Two days after the large-scale rally that's been compared to one Adolf Hitler's Nazi followers held in 1939, Trump gathered both supporters and members of the press at his Mar-a-Lago estate.
The event drew criticism for a series of crude and racist remarks from various speakers, including comedian Tony Hinchcliffe, who controversially joked that Puerto Rico was a “floating island of garbage.”
In response, the Trump campaign attempted to publicly distance itself from Hinchcliffe’s comment, though it remained silent on other offensive statements made during the event.
Despite multiple opportunities to address or apologize for the remarks, Trump projected and doubled down instead.
In his remarks he described the rally, saying that, “there’s never been an event so beautiful” as the one held in New York City:
"[Vice President Kamala Harris] is running a campaign on immoralization [sic] and really a campaign of destruction but perhaps more than anything else it's a campaign of hate. She's going around talking about Hitler and Nazis because her record's horrible."
"I don't think anybody's seen anything like what happened at Madison Square Garden. The love in that room.
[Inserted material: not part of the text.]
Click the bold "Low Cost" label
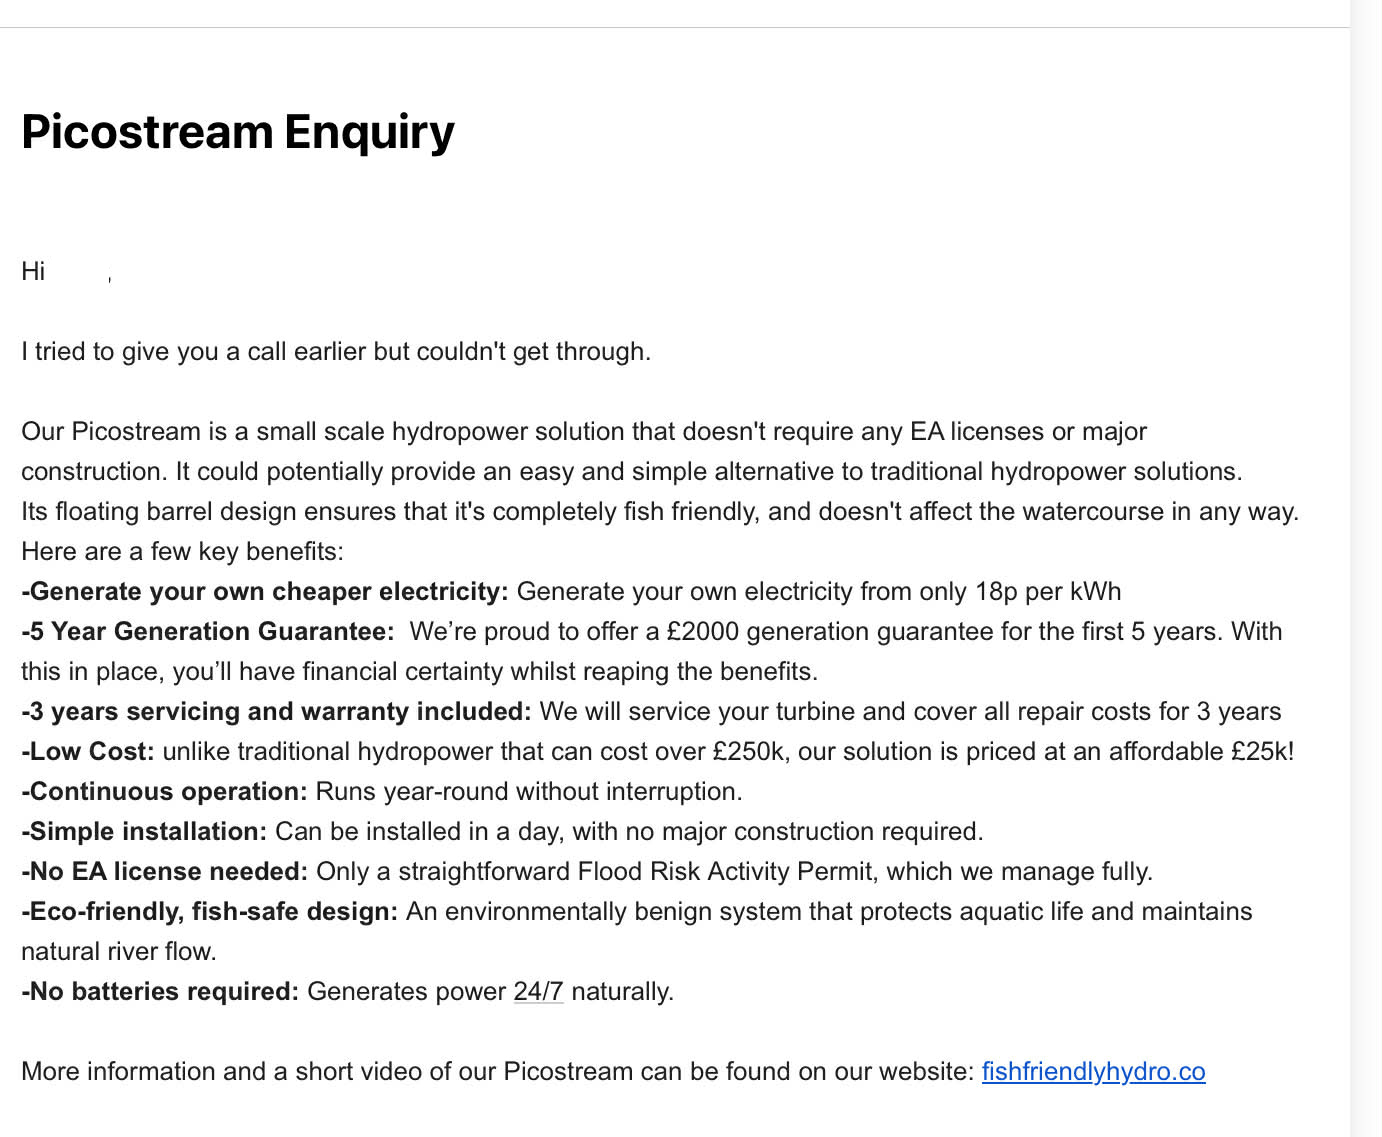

Politicians who've been doing this a long time said there's never been an event more beautiful."
"It was like a lovefest, an absolute lovefest. And it was my honor to be involved. And they started to say, 'Well, in 1939, the Nazis used Madison Square Garden. Can you imagine?"
"How terrible to say because they've used Madison Square Garden many times, many people have used it but nobody's ever had a crowd like that."
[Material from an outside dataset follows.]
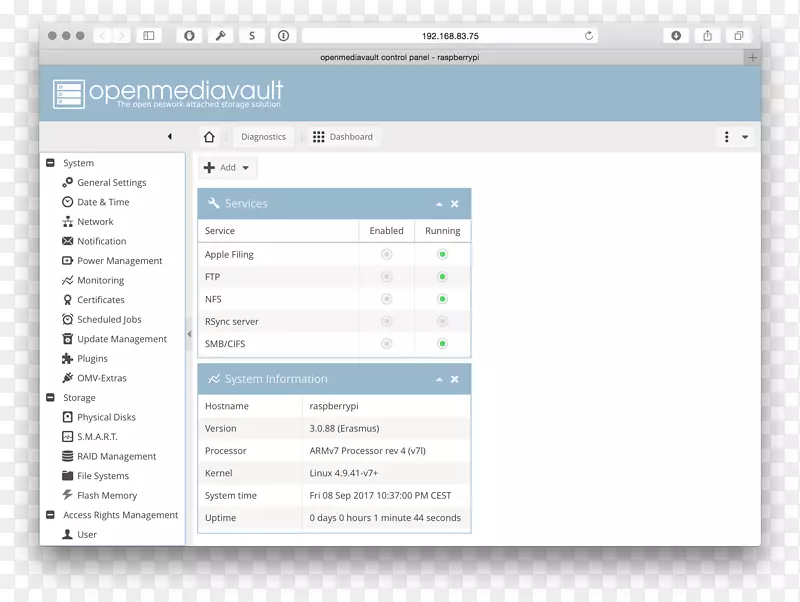This screenshot has width=800, height=602.
Task: Collapse the System Information panel
Action: coord(439,380)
You can hear what he said in the video below.
Trump was swiftly called out.
Originally intended to showcase Trump's closing message, the Madison Square Garden event has instead become a distraction—and possibly a liability—especially given the importance of Puerto Rican voters in swing states like Pennsylvania.
Though Trump followed up with a rally in Allentown, a city with a significant Hispanic population, reactions were mixed, with many community members outraged over remarks from the previous rally that have been widely condemned as racist.
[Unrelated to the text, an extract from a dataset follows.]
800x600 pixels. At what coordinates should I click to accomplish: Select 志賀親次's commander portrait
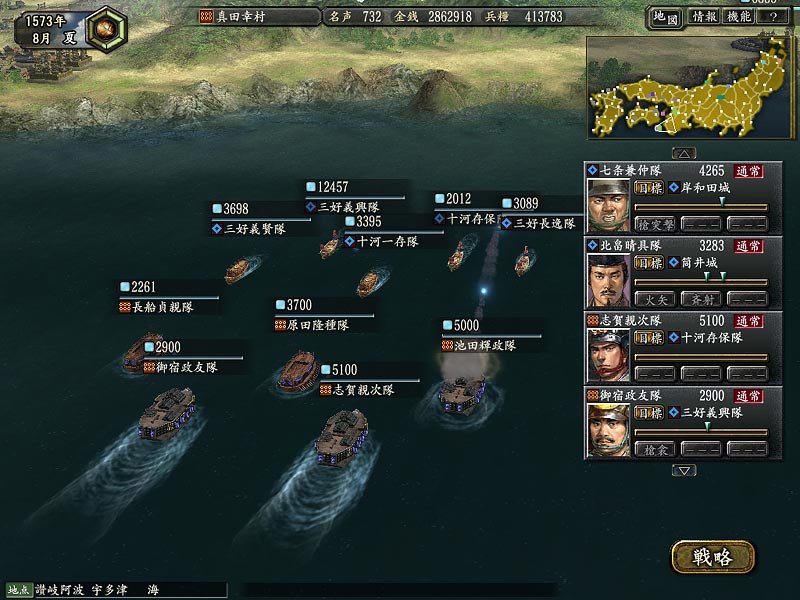(x=608, y=355)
The fallout has placed the Trump campaign under higher scrutiny just as both campaigns are fighting hard for every vote. Speakers at the rally made racist remarks aimed at Latinos, Black people, Jews, and Palestinians, along with sexist jabs at Harris and Hillary Clinton.
In typical fashion, Trump distanced himself from Hinchcliffe, saying, “Someone put him up there. I don’t know who he is,” without condemning the offensive comments.
He brushed off the controversy, asserting that people were making the comedian’s appearance a “big deal” even though it “has nothing to do with the party, has nothing to do with us”—despite it being a core rally in his inflammatory campaign.